SELECTED PASSAGE:
##########
Many countries across Europe are seeing falling yields, according to Catella, with sideways movement notable in the UK, Poland and Switzerland. In the final quarter of last year, JLL pointed to strong capital pressures in Europe that were already turbo-charging yield compression.

“Construction costs are up dramatically, deliveries are taking longer and developers are having to recast their stabilized assumptions”

Brian Murphy
Veleta Capital

Turning the page

The outlook may be positive for further investment, but there are still some looming challenges to consider. “The main headwinds are coming from inflation (cost of materials and labor), rising interest rates and their impact on borrowing costs and geopolitical factors,” says Will Mathews, multifamily lead at the Colliers Capital Markets board of advisers.

Veleta Capital’s Murphy adds that the rapid rise in interest rates, coupled with supply chain issues, are significant challenges to further investment growth in the sector. “Construction costs are up dramatically, deliveries are taking longer and developers are having to recast their stabilized assumptions,” he explains. “The market is in price discovery, and we expect that to last another handful of months as investors weigh opportunities.”

Vance says that in the US investment activity this year should come close to 2021, despite rising borrowing costs, but cautions that “we could see a deceleration next year.”

Jodka emphasizes that “since 2021 set an all-time investment sales record, breaking 2019’s previous peak by 82 percent, it will be hard to maintain that level of investment growth.”

Before the war in Ukraine added inflationary pressures, JLL said that regulatory changes in Europe could also impact market activity and potentially deter further investment.

In February, the Spanish government passed the “Right to Housing Law” bill aimed at controlling rental prices and making housing more affordable. Landlords that leave houses unoccupied for more than two years will face higher municipal tax rates, while the new law also caps rental prices in areas deemed “stressed” because of high housing demand.

Last year, Germany’s highest court ruled that the government’s similar experiment with market intervention was illegal following the introduction of a rental cap in Berlin in February 2020. Real estate investors successfully argued that the move was unconstitutional on the grounds that the law could only be determined by the federal government rather than the state.
##########
DATA UNDER STUDY:
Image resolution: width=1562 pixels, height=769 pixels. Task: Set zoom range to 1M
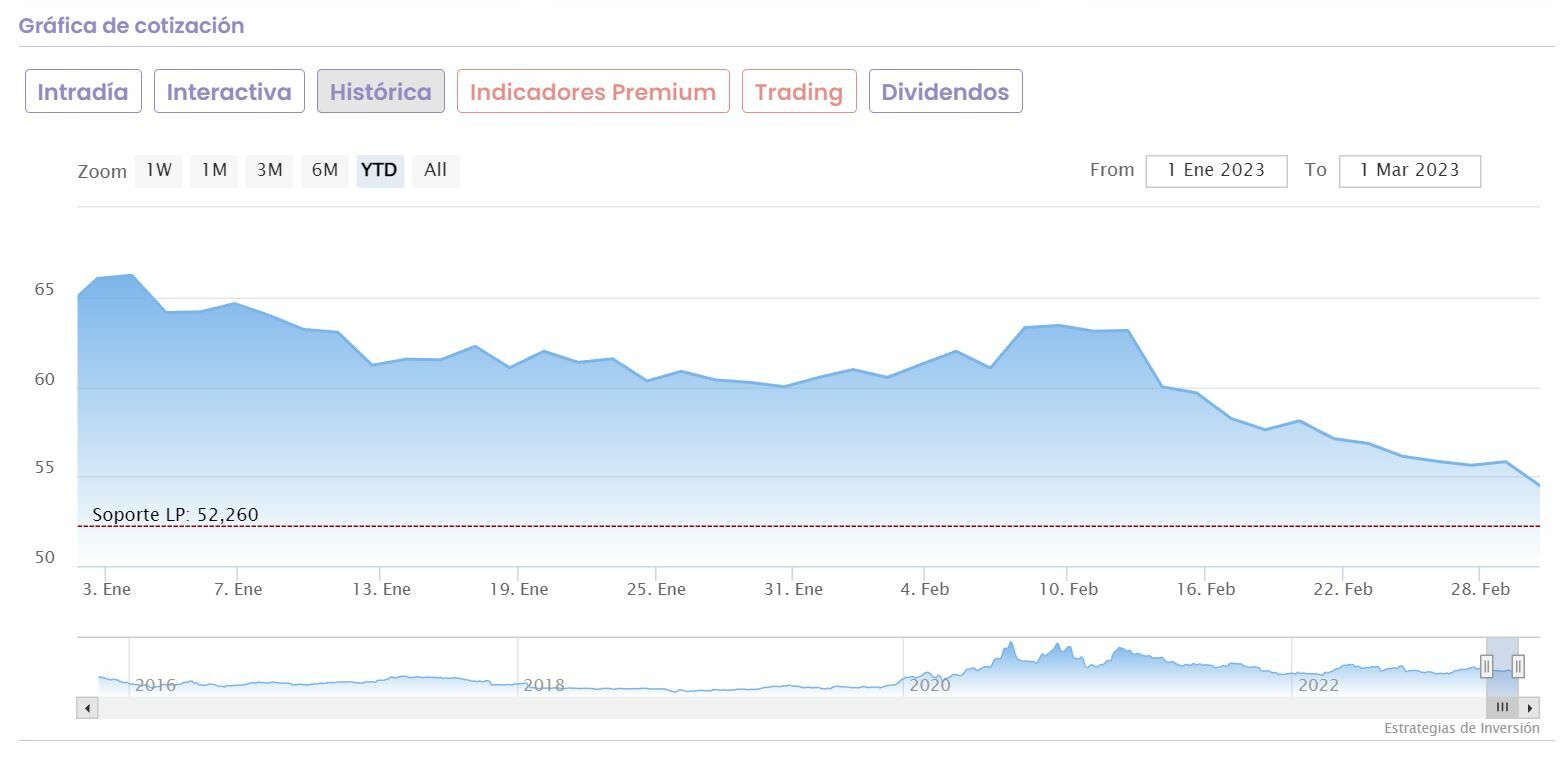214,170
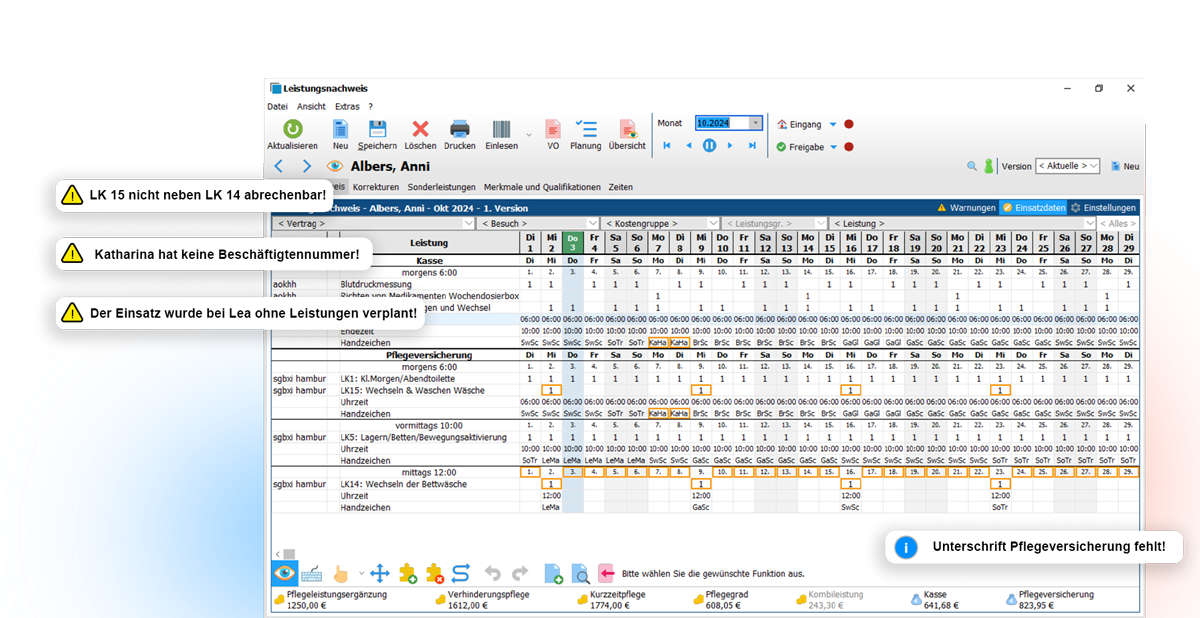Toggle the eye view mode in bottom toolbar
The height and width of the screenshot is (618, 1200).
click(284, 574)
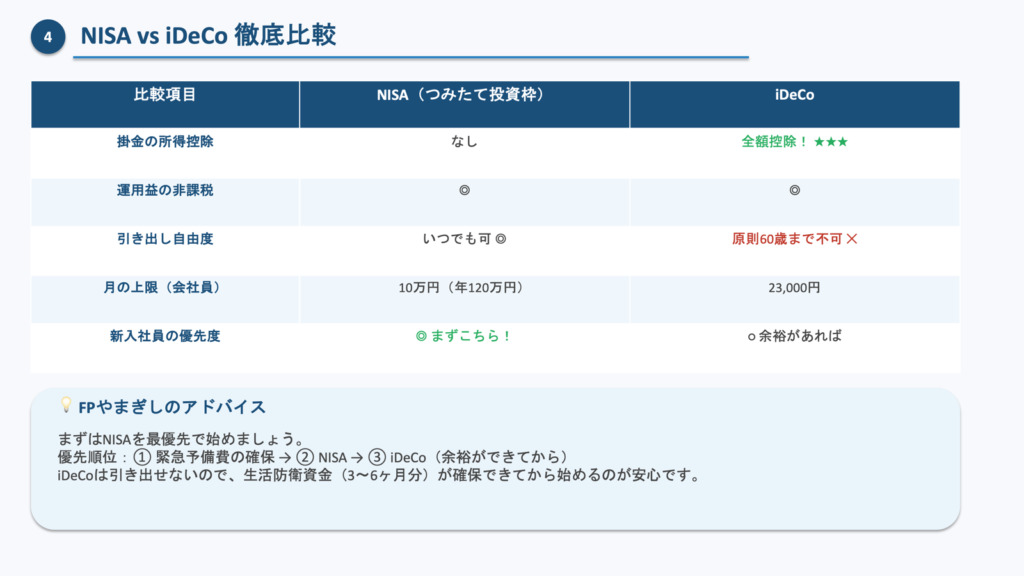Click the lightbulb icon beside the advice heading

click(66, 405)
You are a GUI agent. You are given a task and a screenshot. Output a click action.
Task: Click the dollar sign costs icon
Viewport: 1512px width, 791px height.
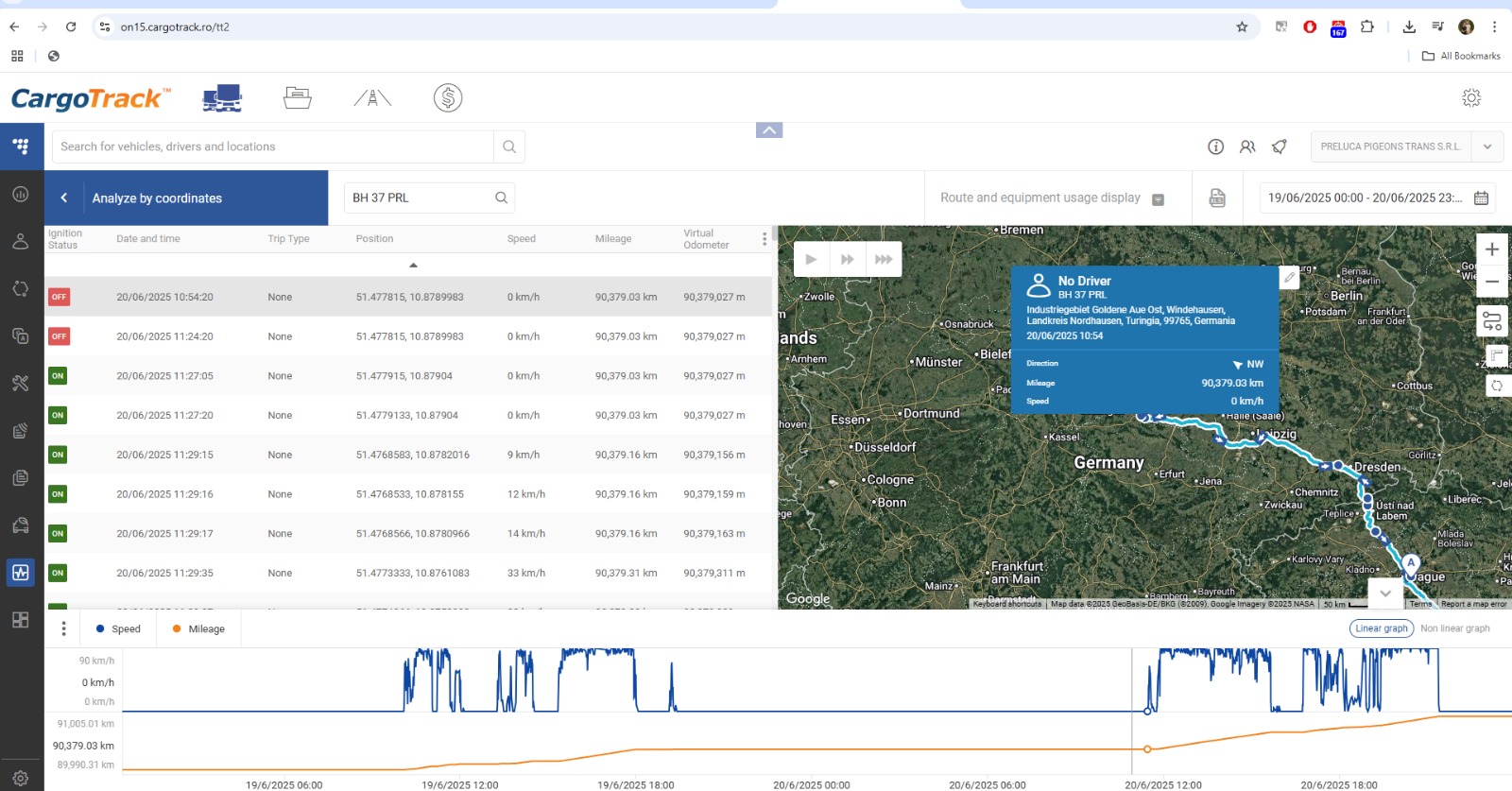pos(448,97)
##########
APPLY WHAT YOU READ:
1. According to the real estate investment passage, what position does Will Mathews hold?
2. Write a continuation of the real estate investment passage, beginning after its final sentence.
The records are taken from a different source than the real estate investment passage.

ANSWERS BY ITEM NUMBER:
1. He is multifamily lead at the Colliers Capital Markets board of advisers.

2.
In 2022, the German federal court also denied a call for a referendum on rental freezes in Bavaria. Like Spain, Germany has struggled to solve its housing crisis, with supply failing to match spiralling demand.

Elsewhere in Europe, the Irish government has introduced tighter rent controls and a transfer tax surcharge on bulk purchases of single-family rental homes. In December, the rules were amended so that rent cannot exceed inflation or increase more than 2 percent annually, depending on which is lower.

Investors will be conscious of the impact further government regulations in 2022 and beyond may have on the market, but with a supply crunch in many countries rumbling on, authorities will also be wary of deterring private capital.

Dallas continues to dazzle

“Five of the top 10 multifamily investment markets [in the US] have seen a big jump in recent years. And investment activity is trending well above historical annual averages,” says CBRE Americas head of multifamily research Matt Vance. These include Dallas/Fort Worth, Phoenix, Houston, Miami/South Florida and Atlanta.

Vance notes that renter demand and a healthy, but manageable, supply pipeline have pushed vacancies to a new record low of 2.3 percent. These strong fundamentals and the short-term nature of apartment leases have positioned the sector well to capture the persistent inflation and net operating income growth. Colliers director of research, US capital markets, Aaron Jodka, points to the strength of the Dallas market in particular. “Last year, Dallas had more sales volume ($29.1 billion) than the entire region of the Mid-Atlantic, Midwest, or Northeast (individually, not all three combined). Dallas has been the top investment sales market since 2016.”